-------- Extract

I was not so familiar with kernel patching until now and hope that this patch is correct now:


From 8836f1df35a884327da37885ff3ad8bfc5eb933c Mon Sep 17 00:00:00 2001
From: Marco Wenzel <marco.wenzel@a-eberle.de>
Date: Wed, 17 Feb 2021 13:53:31 +0100
Subject: [PATCH] net: hsr: add support for EntryForgetTime

In IEC 62439-3 EntryForgetTime is defined with a value of 400 ms. When a
node does not send any frame within this time, the sequence number check
for can be ignored. This solves communication issues with Cisco IE 2000
in Redbox mode.

Signed-off-by: Marco Wenzel <marco.wenzel@a-eberle.de>
---
 net/hsr/hsr_framereg.c | 9 +++++++--
 net/hsr/hsr_framereg.h | 1 +
 net/hsr/hsr_main.h     | 1 +
 3 files changed, 9 insertions(+), 2 deletions(-)

Comments

George McCollister Feb. 17, 2021, 5:41 p.m. UTC | #1
On Wed, Feb 17, 2021 at 7:14 AM Wenzel, Marco <Marco.Wenzel@a-eberle.de> wrote:
>
> On Mon, Feb 15, 2021 at 5:49 PM George McCollister <george.mccollister@gmail.com> wrote:
> >
> > On Mon, Feb 15, 2021 at 6:30 AM Wenzel, Marco <Marco.Wenzel@a-
> > eberle.de> wrote:
[snip]
>
> I was not so familiar with kernel patching until now and hope that this patch is correct now:

This process is rather confusing and I had trouble with it initially
(I'm still certainly not an expert). Looks like you have most of it
correct but you need to send the patch directly instead of embedding
it in another email. Otherwise it will be lost.

----------------
-------- Supplied entries

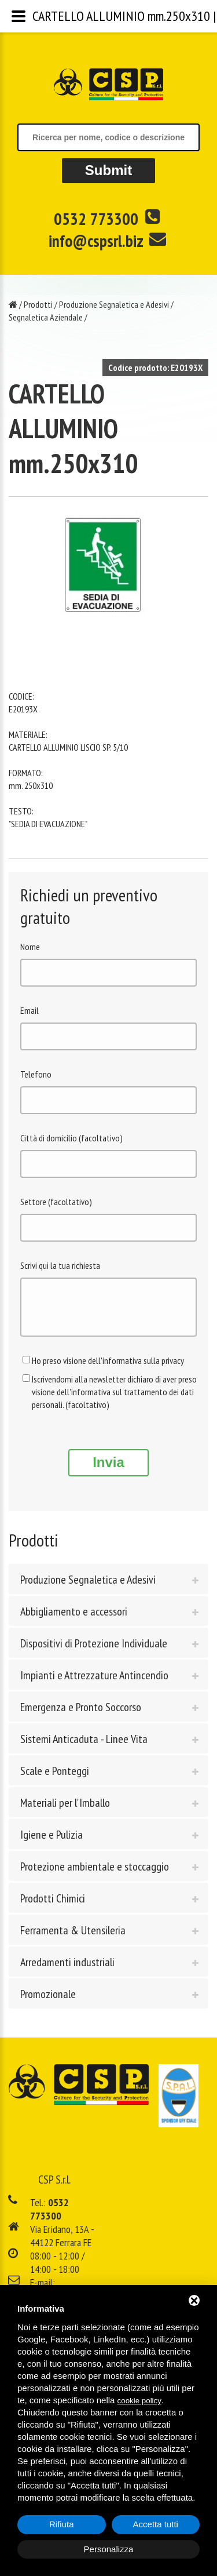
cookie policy (139, 2400)
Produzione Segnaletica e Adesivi (114, 304)
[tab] (108, 1588)
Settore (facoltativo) (56, 1201)
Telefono (36, 1074)
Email (29, 1010)
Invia (108, 1471)
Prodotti (38, 304)
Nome (30, 946)
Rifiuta (61, 2524)
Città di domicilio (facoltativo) (71, 1138)
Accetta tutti (155, 2524)
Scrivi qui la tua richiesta (60, 1265)
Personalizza (109, 2549)
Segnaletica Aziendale (46, 317)
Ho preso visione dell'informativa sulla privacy (108, 1369)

----------------

▶ **Exercise requirements**:
1 > Rewrite the stretch of the HSR patch thread from "This process is" through "will be lost.", replacing "email" with "message".
2 > Extend the HSR patch thread past its final sentence.
The data here are separate from the HSR patch thread.

▶ **Per-task answers**:
1 >
This process is rather confusing and I had trouble with it initially
(I'm still certainly not an expert). Looks like you have most of it
correct but you need to send the patch directly instead of embedding
it in another message. Otherwise it will be lost.

2 >
I use the git send-email command to send patches to the mailing list
but I'm sure there are other ways to do it as well. You may want to
run scripts/get_maintainer.pl and CC everyone reported as well.

Here are some more resources:
https://www.kernel.org/doc/html/v5.11/process/submitting-patches.html
https://www.kernel.org/doc/html/latest/networking/netdev-FAQ.html

>
>
> From 8836f1df35a884327da37885ff3ad8bfc5eb933c Mon Sep 17 00:00:00 2001
> From: Marco Wenzel <marco.wenzel@a-eberle.de>
> Date: Wed, 17 Feb 2021 13:53:31 +0100
> Subject: [PATCH] net: hsr: add support for EntryForgetTime
>
> In IEC 62439-3 EntryForgetTime is defined with a value of 400 ms. When a
> node does not send any frame within this time, the sequence number check
> for can be ignored. This solves communication issues with Cisco IE 2000
> in Redbox mode.
>
> Signed-off-by: Marco Wenzel <marco.wenzel@a-eberle.de>
> ---
>  net/hsr/hsr_framereg.c | 9 +++++++--
>  net/hsr/hsr_framereg.h | 1 +
>  net/hsr/hsr_main.h     | 1 +
>  3 files changed, 9 insertions(+), 2 deletions(-)
>
> diff --git a/net/hsr/hsr_framereg.c b/net/hsr/hsr_framereg.c
> index 5c97de459905..805f974923b9 100644
> --- a/net/hsr/hsr_framereg.c
> +++ b/net/hsr/hsr_framereg.c
> @@ -164,8 +164,10 @@ static struct hsr_node *hsr_add_node(struct hsr_priv *hsr,
>          * as initialization. (0 could trigger an spurious ring error warning).
>          */
>         now = jiffies;
> -       for (i = 0; i < HSR_PT_PORTS; i++)
> +       for (i = 0; i < HSR_PT_PORTS; i++) {
>                 new_node->time_in[i] = now;
> +               new_node->time_out[i] = now;
> +       }
>         for (i = 0; i < HSR_PT_PORTS; i++)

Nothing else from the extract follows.